Thanks for your comment, Jeff. Looks like this episode sparked many thoughts for you.
There’s definitely a lot of incestuousness in the “make money fast!” corner of this market – a corner I’ve always tried to distance myself from. And I’ve noticed that in online business, perhaps more than anywhere else, the vast majority of the audience are newbies. Simply because so many people get into it from the alluring call of “make money fast”, but quickly give up again. Not many make it through to actually running a business.
Loving the podcasts!
My question is around how you would see this working in a niche where you are not an expert?
For example, I suffer from problems with my feet and have an Amazon affiliate site where I write about the problems and link to the best shoes (as an example) to help.
But, I am not a medical expert at all – just someone who is trying to help others and make some money on the side.
How could I transpose the customer first process to a business like that? I am not sure if people would be willing to pay for something where I am not qualified to help?
Or – would you see it more as a way to research my avatar? Capture their email, get on Skype with people for 30 mins to hear their stories and find their pain points, hoping that I could then amass enough knowledge to create a product (or refer them to a product/service)?
Thanks for your comment, Wazza!
That’s an interesting question, yes. I think that people are willing to embrace the self-made expert as much as the credentialed expert. You just have to be clear about it.
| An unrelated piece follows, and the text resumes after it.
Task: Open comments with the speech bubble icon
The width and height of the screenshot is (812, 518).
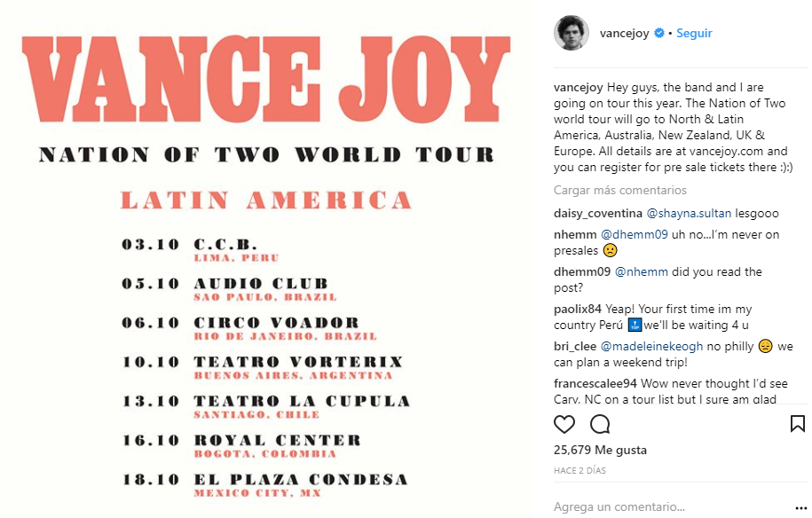Action: coord(600,424)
Look at books, for example. On any given (non fiction) topic, you’ll find books written by people with PhDs and impressive credentials. But you’ll find about an equal amount of books written by people who are “street smart”. People who have personal experience and interesting stories. People who arrived at an unorthodox solution “outside the system” so to speak.
So, a lack of credentials doesn’t have to stop you. What you do need is a clear way to bring value to people. If you can convince someone that you can solve a problem they have (and the solution for which they are willing to pay for), very few are going to check your walls for Diploma.
I loved this series. It REALLY made me open my eyes and realize that I am doing the silicone valley approach. I have my website, opt in, paid product, paid coaching sales page all pretty much done. I have ZERO clients because I have been waiting to grow my IG account and create landing pages and blog posts for my email lists.
Btw, I am in the health and fitness market, mainly nutrition and mindset work. I want to help people reach their health goals through habit coaching where we focus on single tasks at a time for sustainable results.
I think most of us go on this route of building everything first because of the fear of actually having a client and being responsible for this person without having it all figured out.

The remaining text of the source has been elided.